What this task involves: This exercise calls for copying every line below that holds the word "will".

Dataset records:
◆ ◆ ◆ ◆ ◆ ◆ ◆
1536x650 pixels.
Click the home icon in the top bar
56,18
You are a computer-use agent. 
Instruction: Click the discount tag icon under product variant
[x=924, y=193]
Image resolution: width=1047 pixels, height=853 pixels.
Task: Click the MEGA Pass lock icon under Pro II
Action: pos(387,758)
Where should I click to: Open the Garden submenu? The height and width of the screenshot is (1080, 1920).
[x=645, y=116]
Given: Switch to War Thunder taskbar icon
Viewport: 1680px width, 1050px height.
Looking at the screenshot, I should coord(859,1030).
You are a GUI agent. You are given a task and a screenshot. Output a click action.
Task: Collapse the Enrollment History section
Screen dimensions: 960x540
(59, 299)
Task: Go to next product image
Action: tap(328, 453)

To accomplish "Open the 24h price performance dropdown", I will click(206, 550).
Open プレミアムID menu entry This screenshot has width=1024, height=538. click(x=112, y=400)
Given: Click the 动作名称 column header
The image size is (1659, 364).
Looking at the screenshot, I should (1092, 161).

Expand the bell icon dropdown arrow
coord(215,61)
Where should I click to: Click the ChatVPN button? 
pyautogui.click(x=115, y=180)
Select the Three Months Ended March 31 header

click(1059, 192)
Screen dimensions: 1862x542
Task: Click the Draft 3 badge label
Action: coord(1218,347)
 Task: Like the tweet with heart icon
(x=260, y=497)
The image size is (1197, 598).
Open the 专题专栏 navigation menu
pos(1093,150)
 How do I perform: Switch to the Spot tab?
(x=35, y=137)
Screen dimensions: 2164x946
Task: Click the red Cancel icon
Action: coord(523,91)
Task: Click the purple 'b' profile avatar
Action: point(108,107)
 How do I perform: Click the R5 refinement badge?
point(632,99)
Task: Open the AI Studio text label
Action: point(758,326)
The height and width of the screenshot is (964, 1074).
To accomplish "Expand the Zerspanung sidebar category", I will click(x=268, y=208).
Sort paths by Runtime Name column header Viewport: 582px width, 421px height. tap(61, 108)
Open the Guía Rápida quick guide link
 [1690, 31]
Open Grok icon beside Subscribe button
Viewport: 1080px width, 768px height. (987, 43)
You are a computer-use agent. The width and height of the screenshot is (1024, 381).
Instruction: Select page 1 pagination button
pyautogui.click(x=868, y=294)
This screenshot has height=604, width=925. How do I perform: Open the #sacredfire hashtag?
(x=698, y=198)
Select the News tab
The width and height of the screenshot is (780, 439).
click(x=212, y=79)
◆ ◆ ◆ ◆ ◆ ◆ ◆
Result of this task:
To accomplish "Open the 24h price performance dropdown", I will click(206, 550).
To accomplish "Expand the Zerspanung sidebar category", I will click(x=268, y=208).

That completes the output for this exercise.